Thursday, July 24, 2025
Location: Zoom (Email codeplus@duke.edu for the invitation)
Each team will present for 20 minutes, with 5-minute transition breaks between sessions.
Morning Session | 9:00 AM - 11:30 AM
Advancing Cybersecurity Through Innovation and Solutions
Strengthening Security with Cutting-Edge Technology and Creative Defenses
9:00 AM — Honeypots for Enhanced Cybersecurity. Design a fully automated system to generate custom honeypots by retrieving common vulnerabilities and exposure data and prompting a fine-tuned LLM to inject contextually accurate code into modular honeypot templates.
9:25 AM — Enhancing Network Security with MISTRAL. Develop a retrieval-augmented large language model interface for cybersecurity analysts to query and correlate MISTRAL flow data with honeypot activity, leveraging vector embeddings and graph-based relationship modeling.
9:50 AM — Blocklist & Safelist Management Interface. Develop an intuitive, web-based frontend for Apiary, a security platform managing cybersecurity threat intelligence. The system streamlines tasks like entry management, log visualization, and routine security operations. Designed collaboratively with cybersecurity engineers at Duke OIT, the interface has potential for open-source release.
10:15 AM — Modernizing Black Hole Routing. Reengineer Duke’s legacy Black Hole Routing (BHR) tool as a containerized web-based application for real-time IP-based traffic mitigation using dynamic blacklists and safelists, integrating with SDN infrastructure. Has open-source potential.
10:40 AM — Machine Learning for Security Operations. Our project aims to build a robust API that ingests, parses, and enriches cybersecurity threat logs from Duke’s infrastructure; to clarify alerts enabling Security Operations to interpret and manage them more accurately and efficiently.
11:05 AM — Gamifying Cybersecurity Awareness. Create an interactive cybersecurity education platform leveraging gamified simulations to teach students key cyber hygiene behaviors such as phishing detection, password entropy, MFA, and social engineering response.
Afternoon Session | 1:00 PM - 3:30 PM
ACADEMIC & RESEARCH SOLUTIONs
Innovative Use of Technology to Support Learning, Discovery, and Research
1:00 PM — Advancing Vaccine Research Through Sequence Analysis. This project assists in vaccine development by creating web-based tools that help scientists analyze B cell evolution lineage trees to identify paths with low probability mutations. Low probability mutations can be bottlenecks to B cells developing higher antigen affinity to more effectively target pathogens. B cell lineage tree visualization tools assist researchers in vaccine design for immune response to diseases like HIV, influenza, and COVID-19.
1:25 PM — Unlocking Insights & Visualizing Proteomics Data. The team built a user-friendly web site to allow researchers to explore and visualize complex proteomics data (information about proteins in biological samples). The proteomics analysis tools can be used to identify correlations with medical conditions without requiring researchers to write code. When a researcher identifies an interesting analysis, the site can generate high-quality charts and figures for publication and working R code for further investigation.
1:50 PM — AsteXT: Exploring Asian American Literature Through Technology. Students developed a digital platform that brings together 50 years of Asian American short stories in a searchable, interactive format.
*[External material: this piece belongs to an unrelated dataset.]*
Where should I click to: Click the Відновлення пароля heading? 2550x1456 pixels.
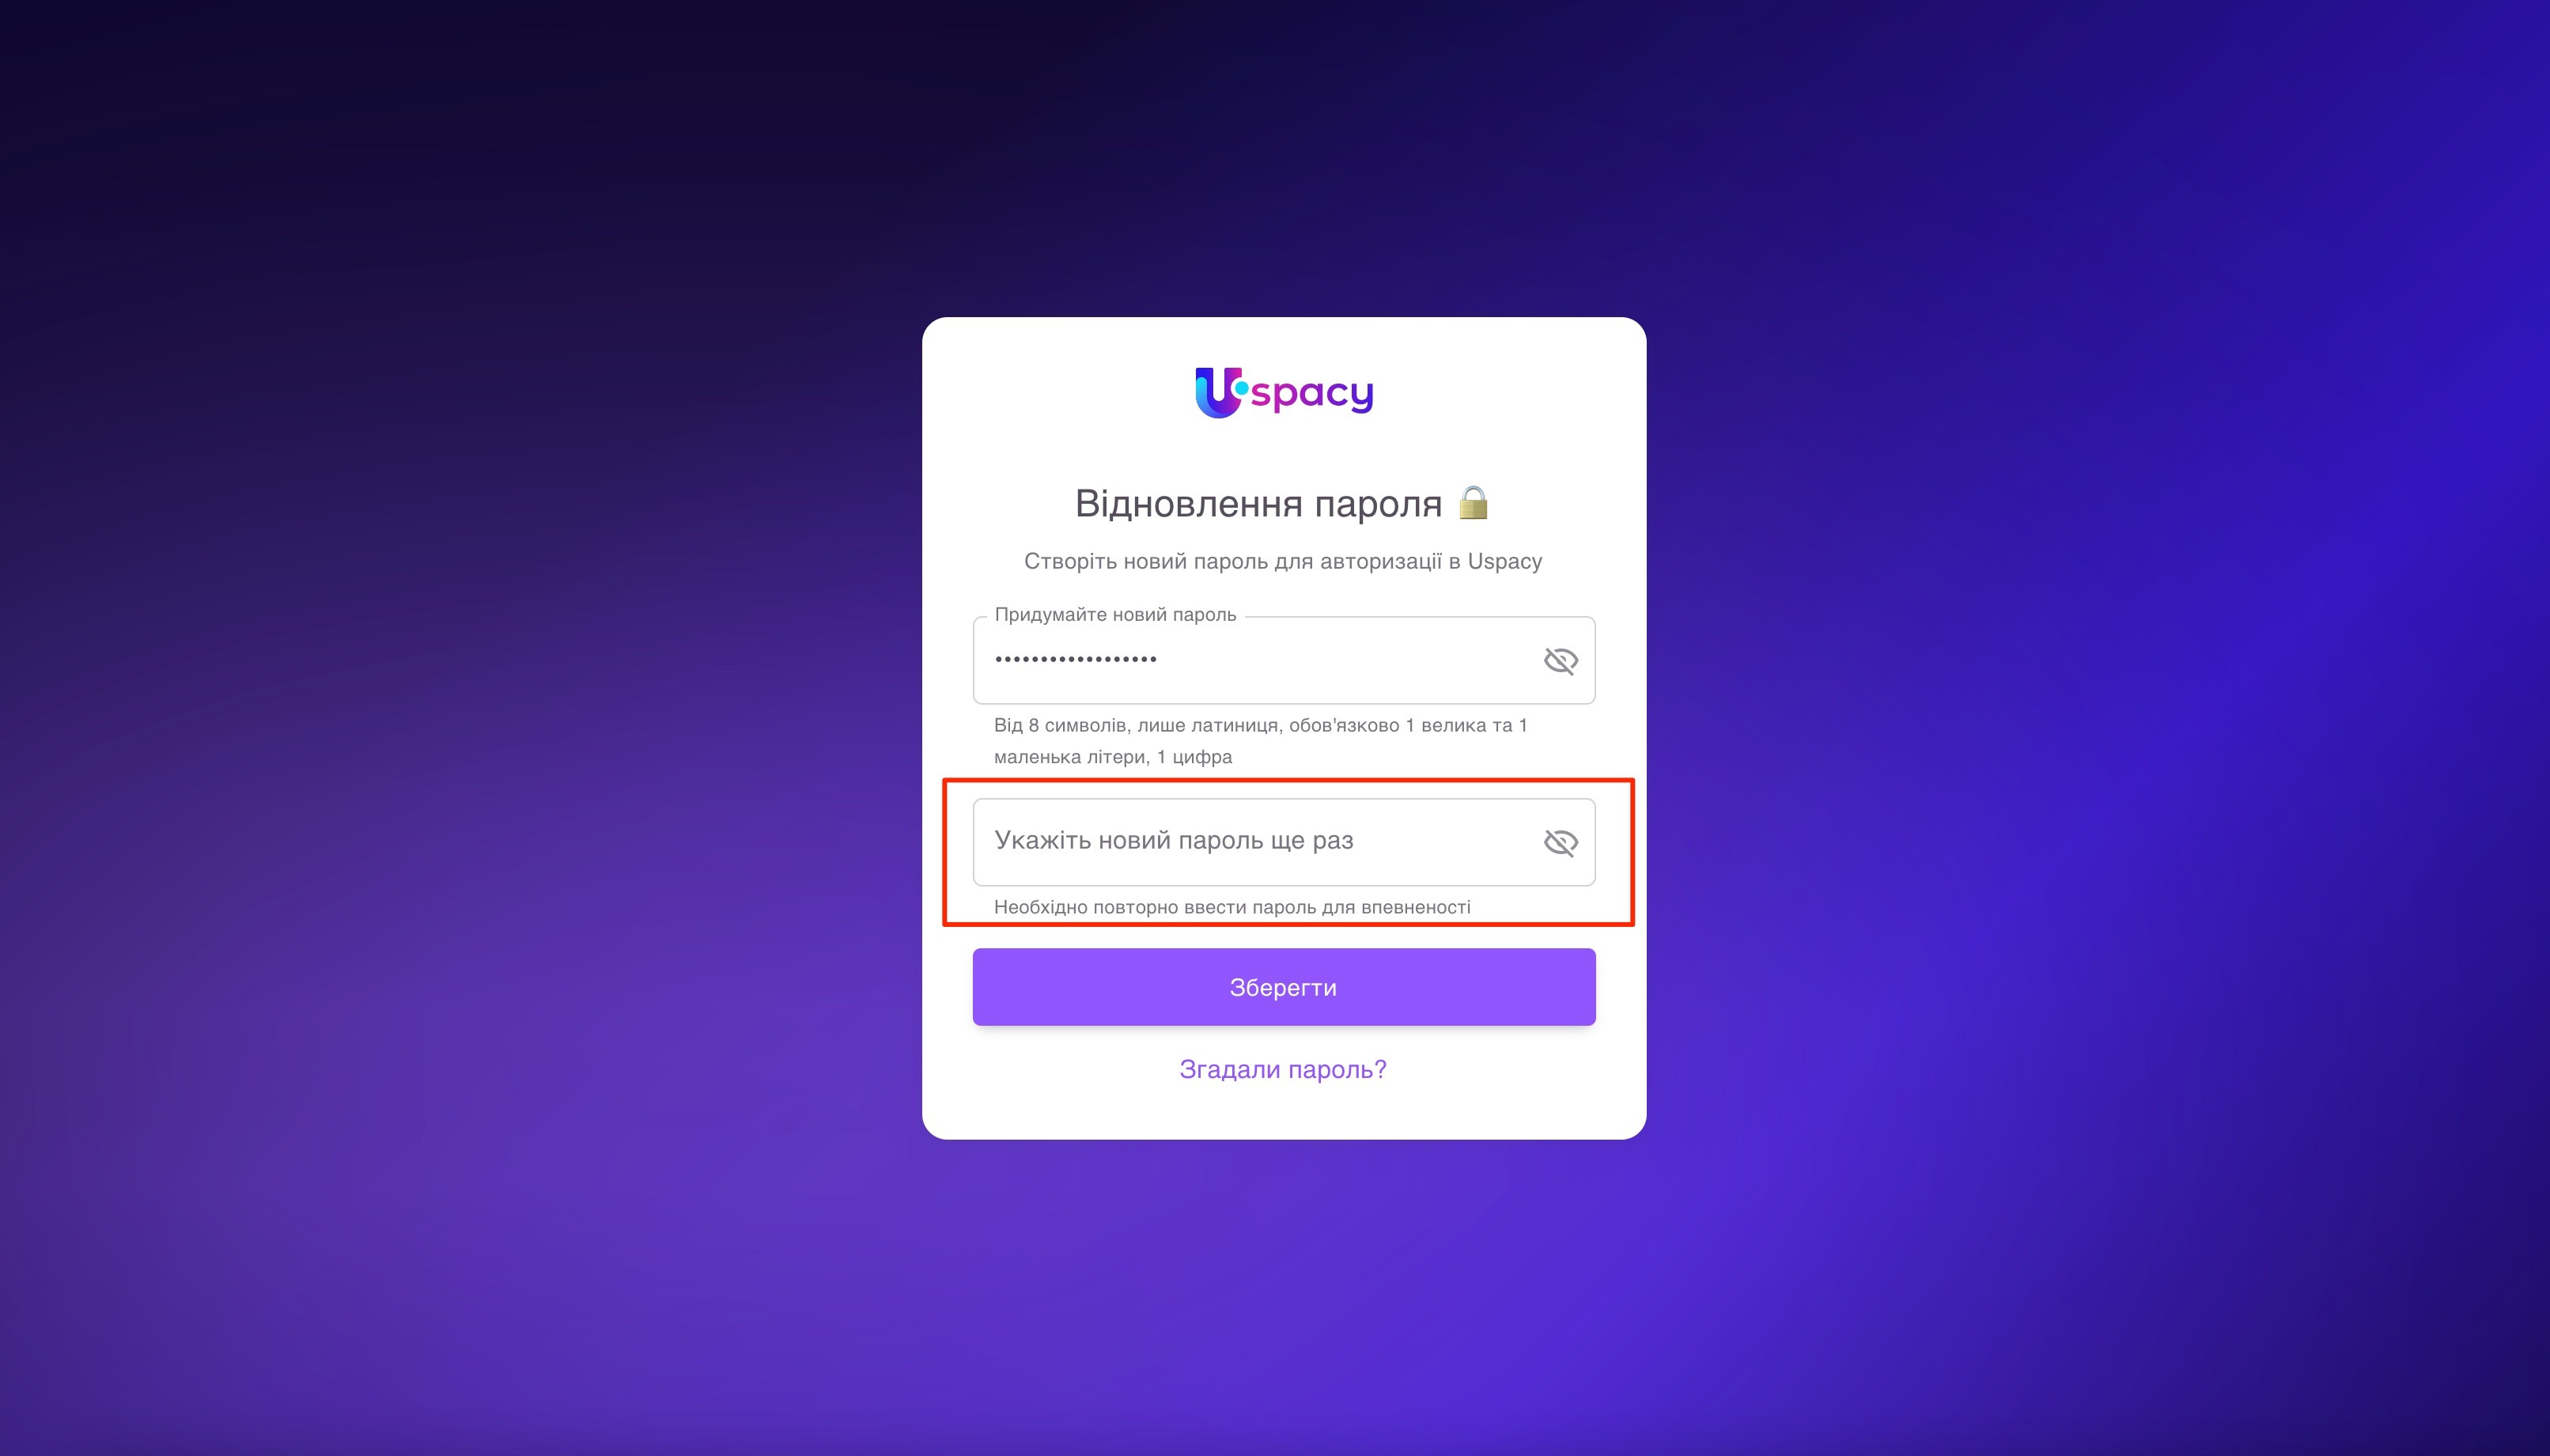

The tool helps readers and researchers explore themes, patterns, and language trends in literature without needing technical expertise.
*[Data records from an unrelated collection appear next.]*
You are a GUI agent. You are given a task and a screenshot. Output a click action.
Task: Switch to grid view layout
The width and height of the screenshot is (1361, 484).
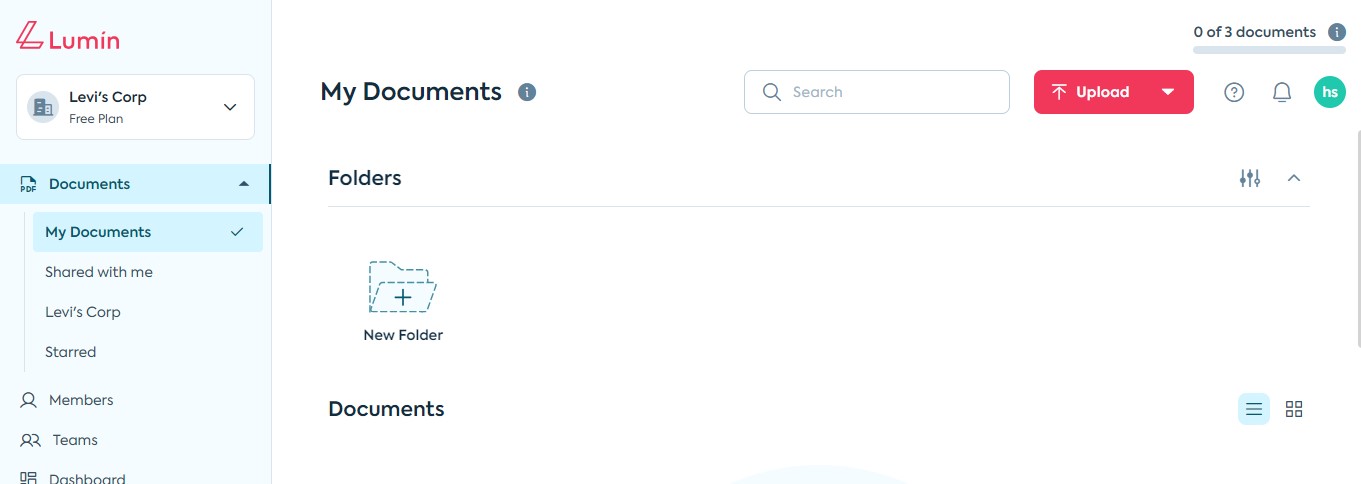[1294, 409]
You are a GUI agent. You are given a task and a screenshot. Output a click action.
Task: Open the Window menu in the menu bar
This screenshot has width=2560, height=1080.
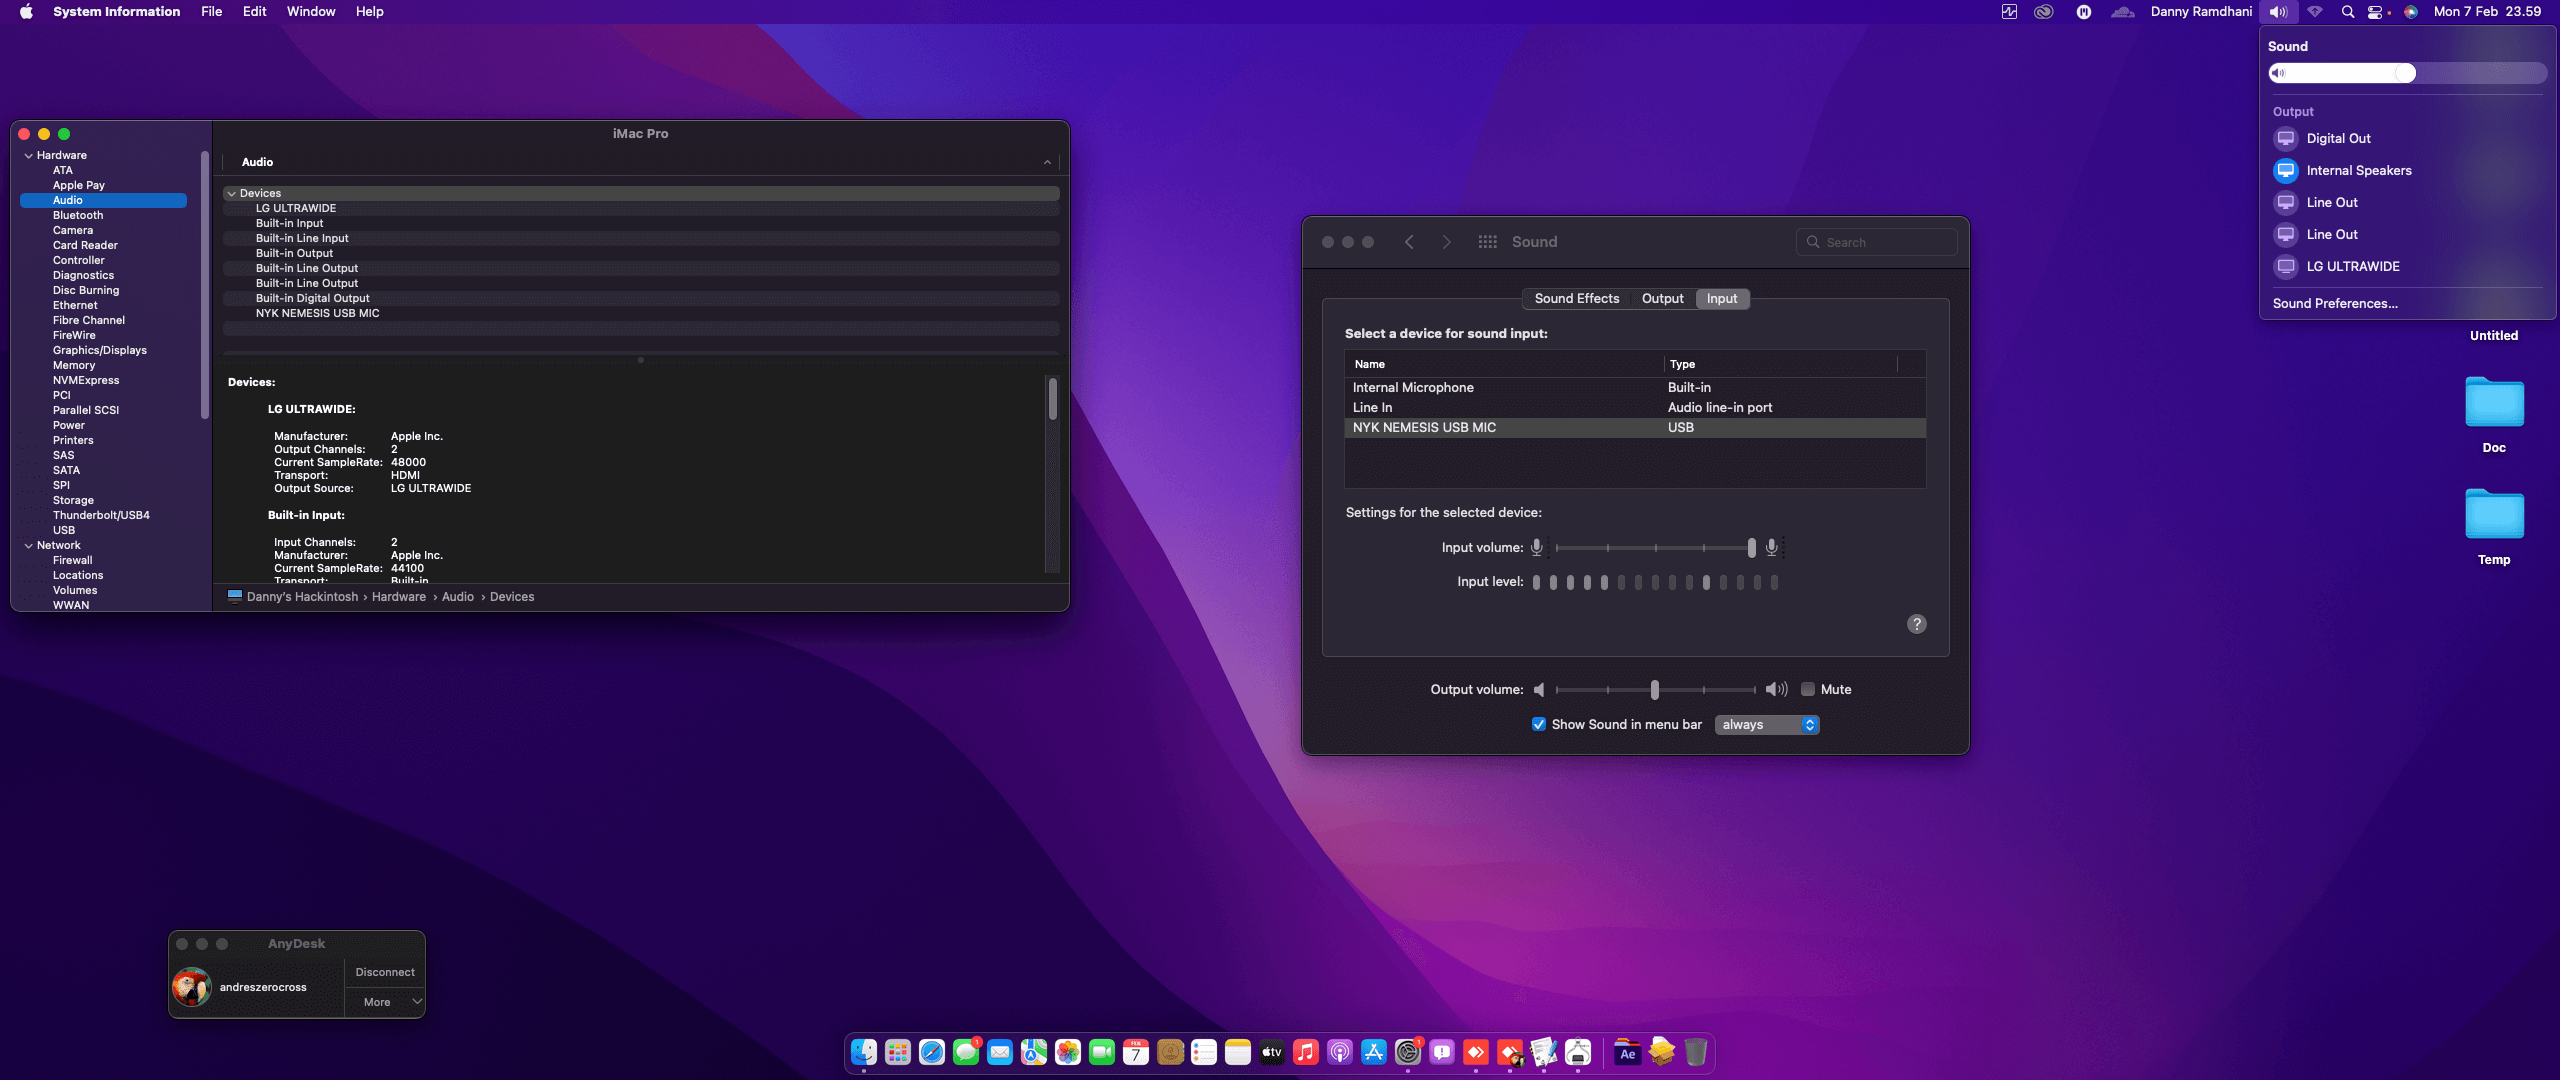311,11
Innovative Tools & Digital Solutions
Harnessing Technology to Drive Impact and Streamline Operations
2:15 PM — AI-Powered Tools for Adaptive User Interfaces. Inspired by the work of Howard Pyle, this team designed and built an AI-powered tool that dynamically adapts web components and frontend UI according to an individual user’s specific needs and circumstances. The team incorporated prototypes of computer vision, voice control, gesture control, and an AI-powered backend engine to reshape the frontend interaction experience.
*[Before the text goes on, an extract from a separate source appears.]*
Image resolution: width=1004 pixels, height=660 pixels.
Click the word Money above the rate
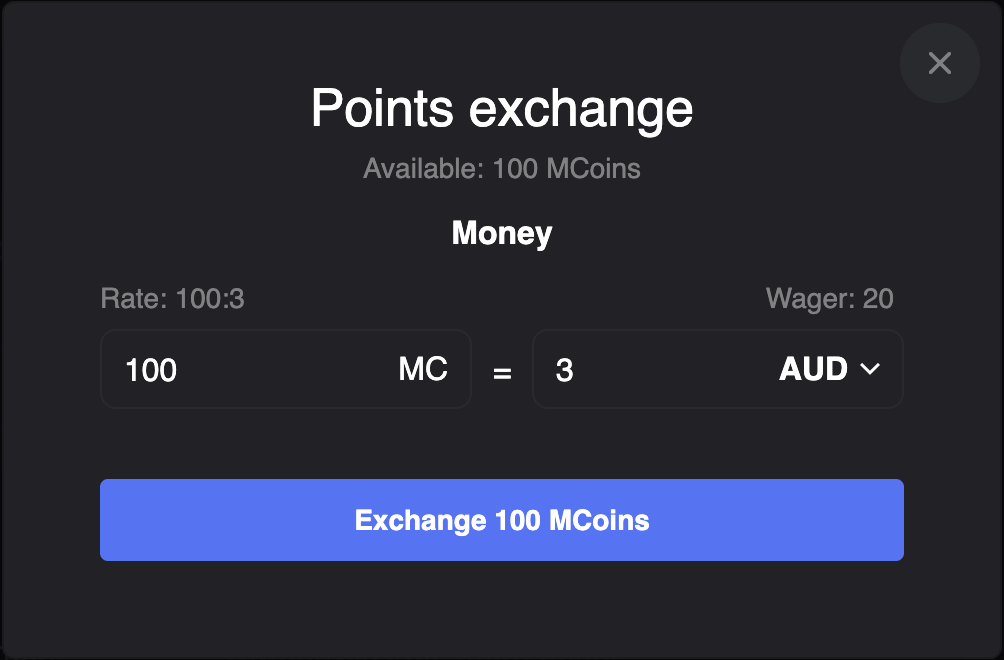pyautogui.click(x=502, y=234)
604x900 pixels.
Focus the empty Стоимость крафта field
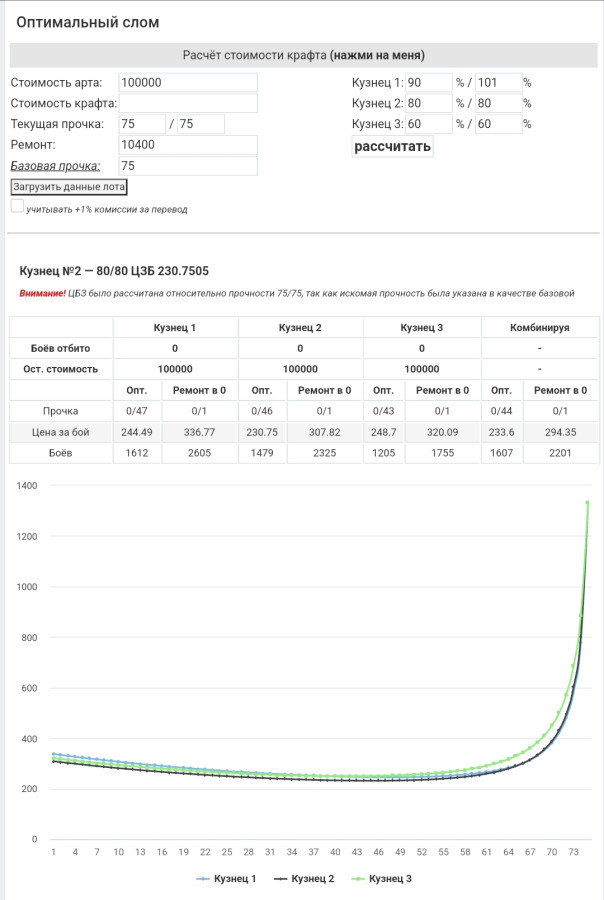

2:40 PM — Philanthropy Intelligence: Connecting Research & Donors. This project leverages artificial intelligence to identify and map connections between Duke University alumni and potential donors. The AI analyzes publicly available relational data to uncover links, such as shared affiliations, common networks, or shared board memberships. In addition, the web application will help the university better align its fundraising efforts with the research areas and priorities that donors care most about.
3:05 PM — Developing a Duke Co-Curricular AI Chatbot. Students are building an AI-powered chatbot to help peers discover co-curricular opportunities at Duke, such as clubs, events, workshops, and internships. The tool integrates multiple campus data sources and provides personalized, conversational guidance for exploring non-academic life.